Data Protection - Master in Cyber Security (UPC)
Jorge L. Villar, 2025
The most commonly used hash functions are probably implemented in any personal computer. In a typical Linux installation, the following command line tools compute the hash digest of a file:
$ md5sum foo.dat
It uses the hash function MD5 (nowadays considered insecure) to compute the digest of the file foo.dat and output the result in a printable (text) format.
Similar commands exist for the other common hash functions, like
shasum
or
sha1sum
,
sha256sum
and
sha3sum
. Probably the last one needs the installation of extra packages.
Another example of use of the previous command is
$ echo -n | md5sum
that produces the output
d41d8cd98f00b204e9800998ecf8427e -
corresponding to the MD5 value of the empty file.
You can also compute the different hash values for a collection of files. For instance,
$ md5sum *
will produce a list of all the files in the working directory along with with their corresponding hashes.
For more details, refer to the
man
pages of the commands.
You can also use the command line tool
openssl
to compute digests of files.
For instance,
$ echo -n 'Hello world!' | openssl dgst -md5 -binary | xxd
computes the MD5 value corresponding to the ASCII string “Hello world!”. The result produced by the call to
openssl
is in binary format, and in the example it is processed by
xxd
to produce the following printable output:
00000000: 86fb 269d 190d 2c85 f6e0 468c eca4 2a20 ..&...,...F...*
There are other options of
openssl dgst
(used instead of
-binary
) that produces different output formats (e.g.,
-hex
produces a printable hexadecimal output).

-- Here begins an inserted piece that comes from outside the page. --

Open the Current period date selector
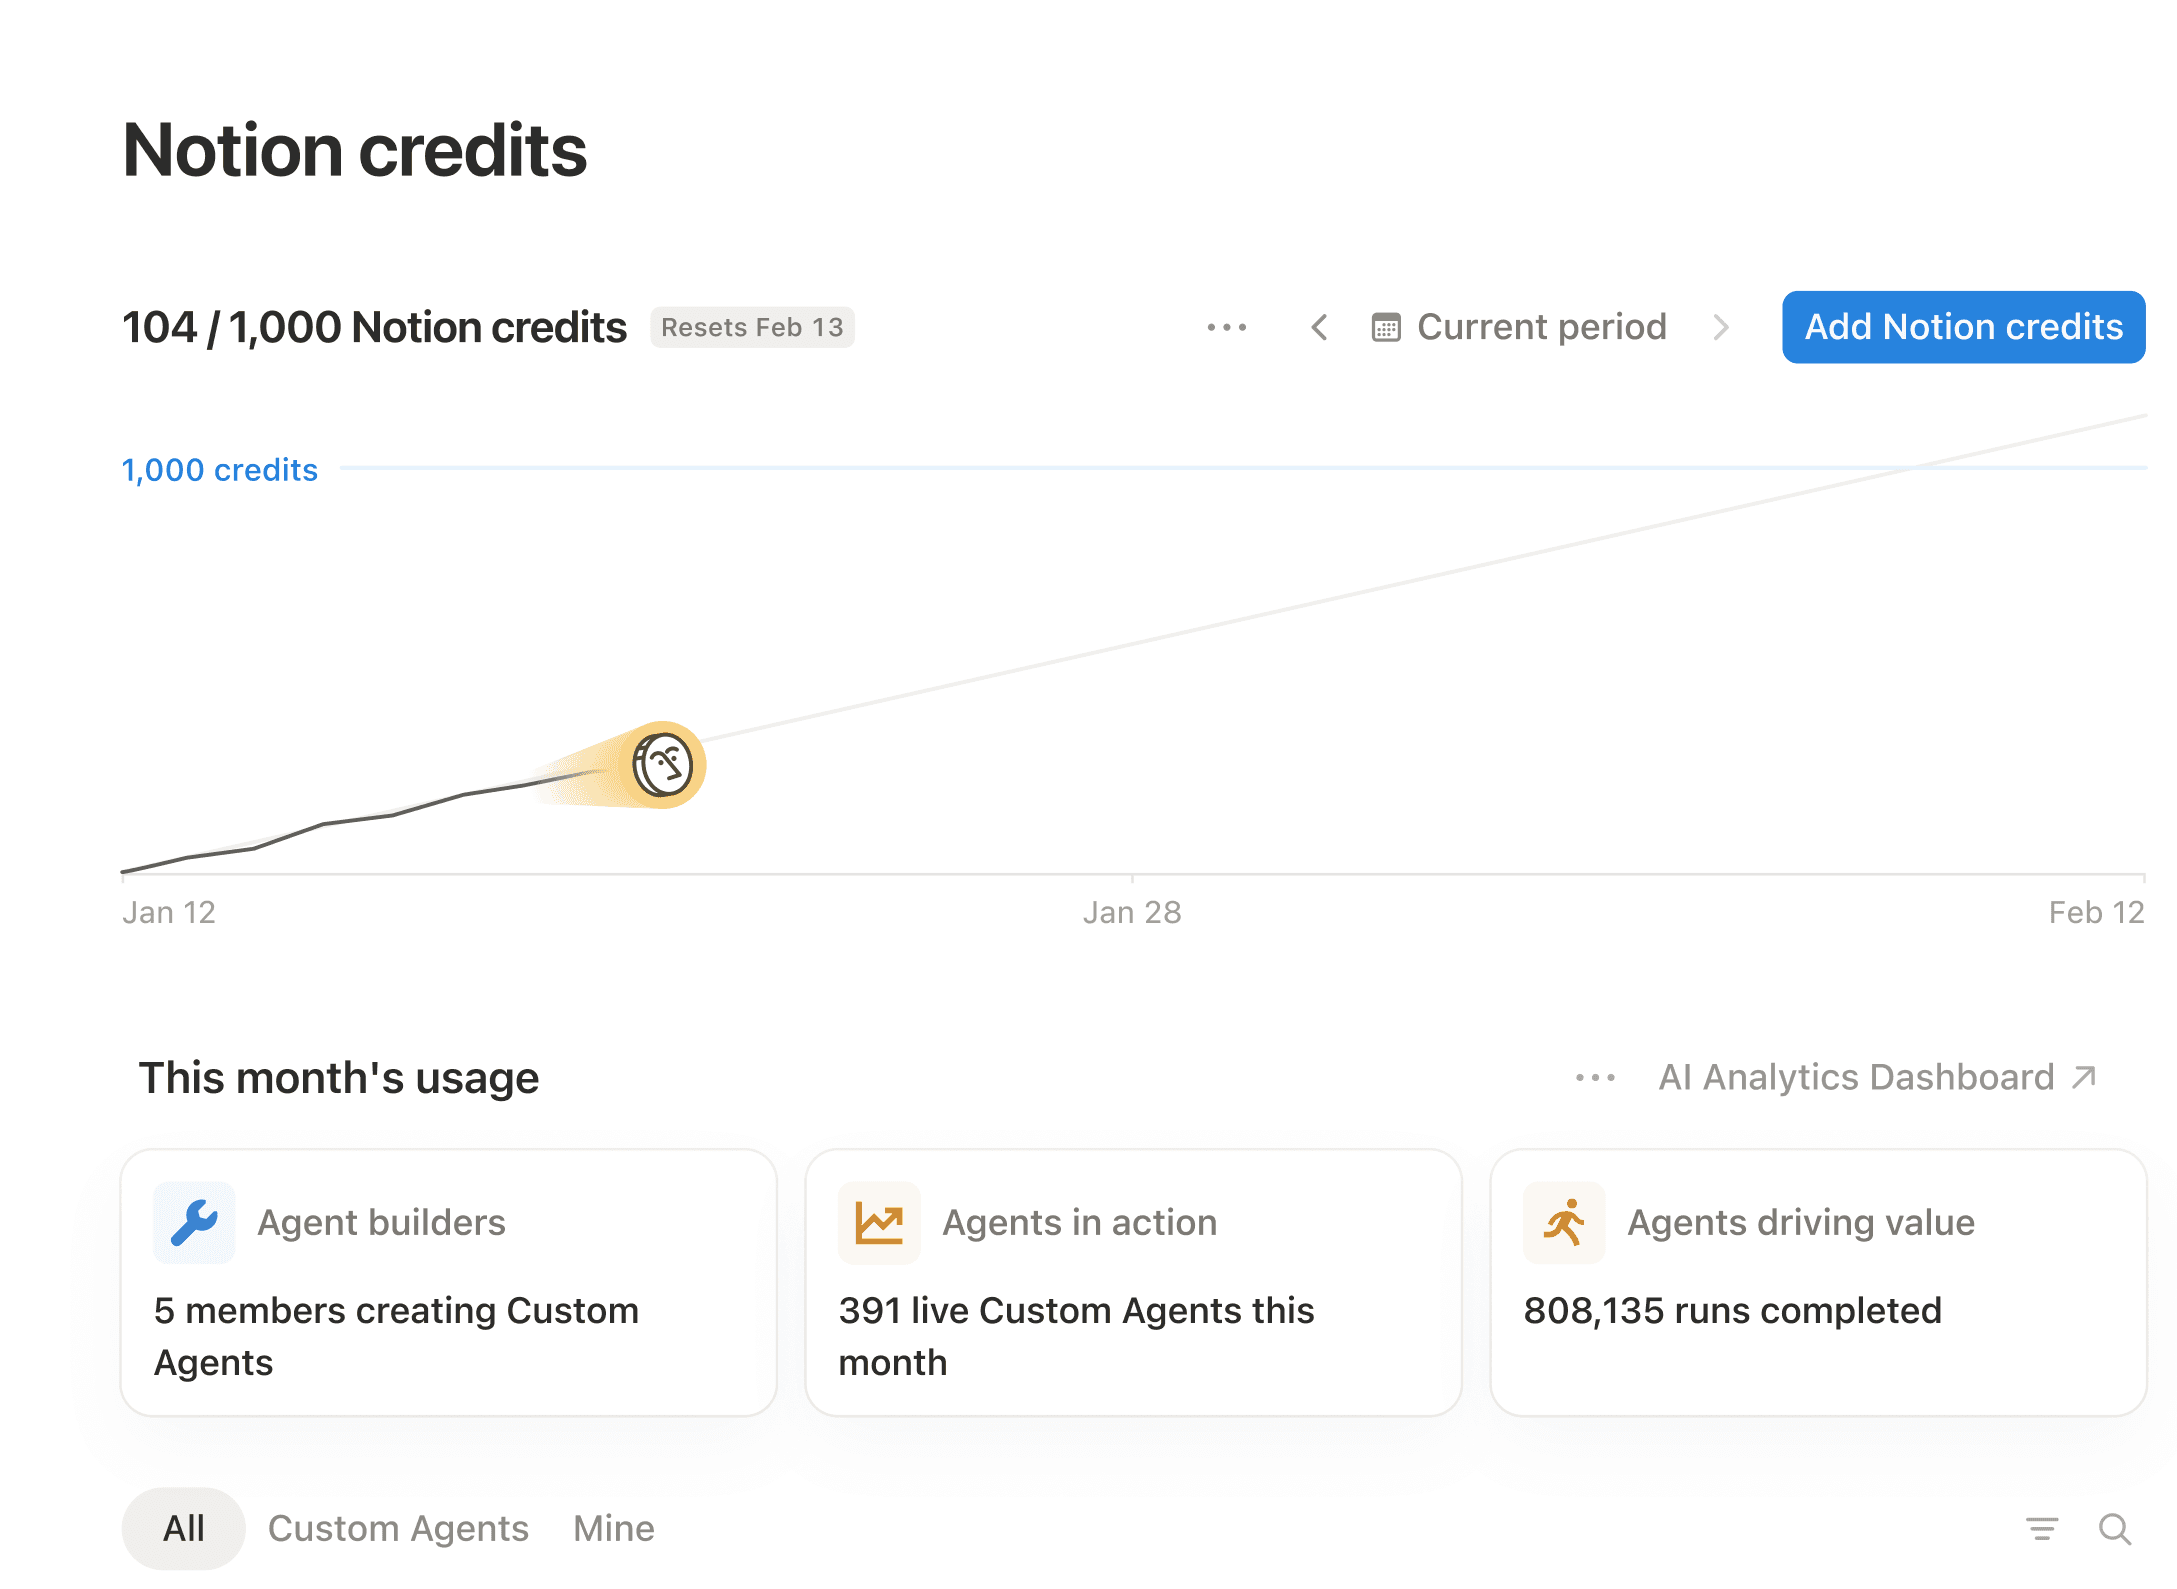(1540, 327)
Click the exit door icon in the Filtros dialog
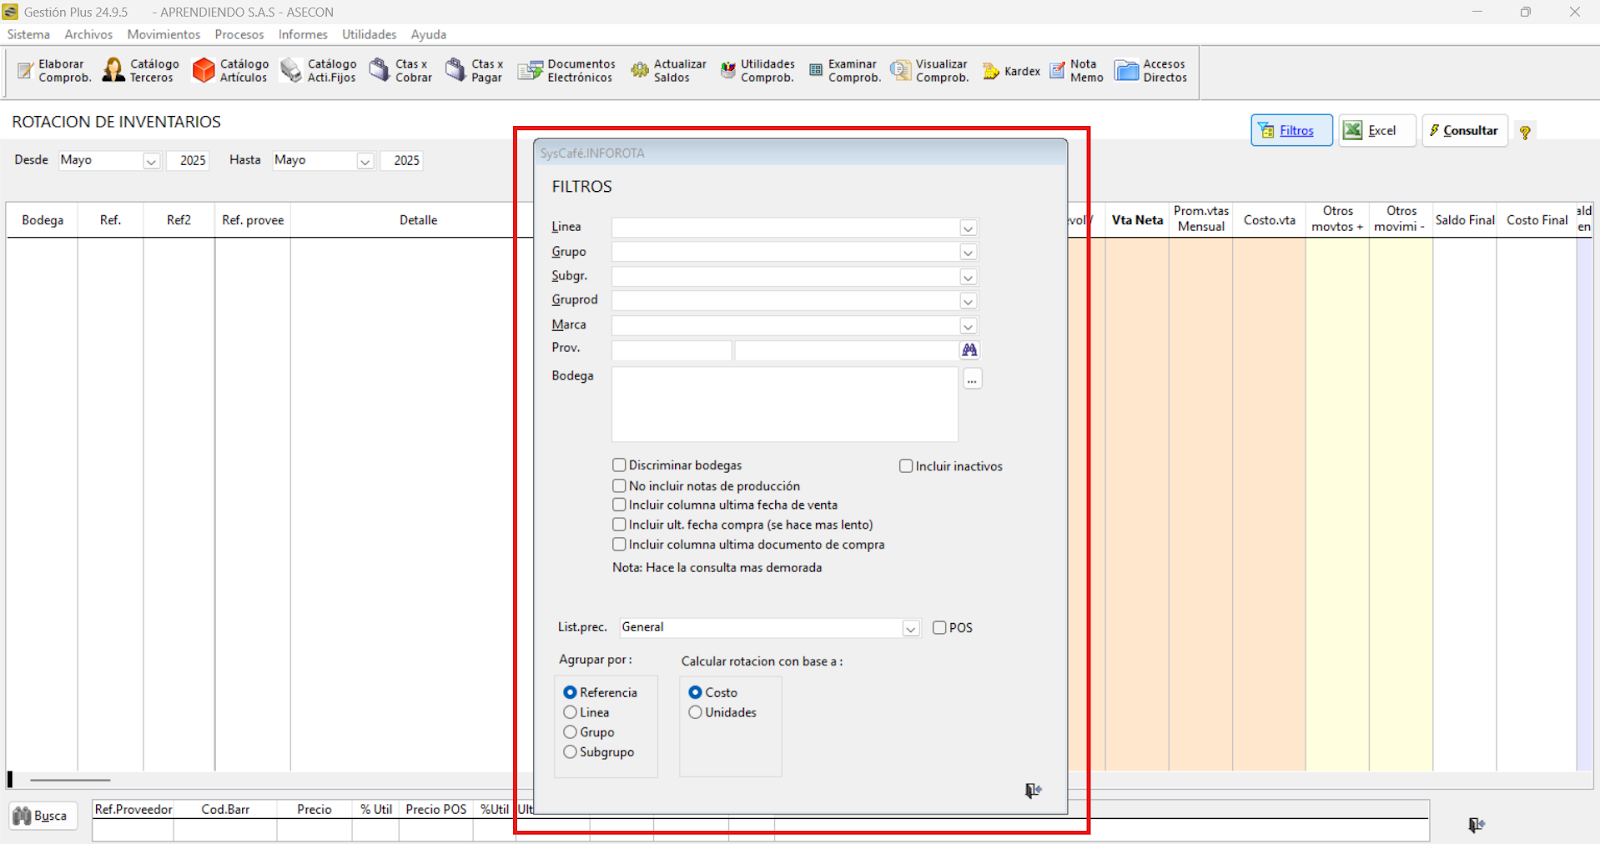The height and width of the screenshot is (844, 1600). (x=1033, y=791)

You can also select other (more secure) hash functions by replacing
-md5
with
-sha1
,
-sha256
, etc.
Another way to use hash functions with OpenSSL is directly accessing their implementation in the OpenSSL libraries from your C or C++ programs. In that case, you will need the corresponding C header files, that can be installed in your computer from the OpenSSL development package, with
$ sudo apt-get install libssl-dev
For instance, the header file for the MD5 implementation can be accessed in your C program with
#include <openssl/md5.h>
Some well-known message authentication codes, like CMAC or HMAC, are implemented in OpenSSL. For instance, you can compute the CMAC of a message with the following command:
$ mykey=00112233445566778899aabbccddeeff
$ echo -n 'Hello world!' | openssl dgst -mac cmac -macopt cipher:aes-128-cbc -macopt hexkey:$mykey
which produces the output
(stdin)= fcae3b5af732a72611ce06b9f680db72
The option
-macopt
is used to specify the parameters of CMAC, like the block cipher and the key, with the syntax
-macopt name:value
. The length of the key must match the one required by the specified block cipher.
If you want to compute the CMAC of a file (not the standard input), you only need to provide the filename:
$ openssl dgst -mac cmac -macopt cipher:aes-128-cbc -macopt hexkey:$mykey -binary foo.dat | xxd
In this example, the call to
openssl
produces binary output, and it is converted to a printable representation with
xxd
.
The use of HMAC is simpler, because it is the default choice for a MAC algorithm in OpenSSL.
$ echo -n 'Hello world!' | openssl dgst -hmac "My secret key"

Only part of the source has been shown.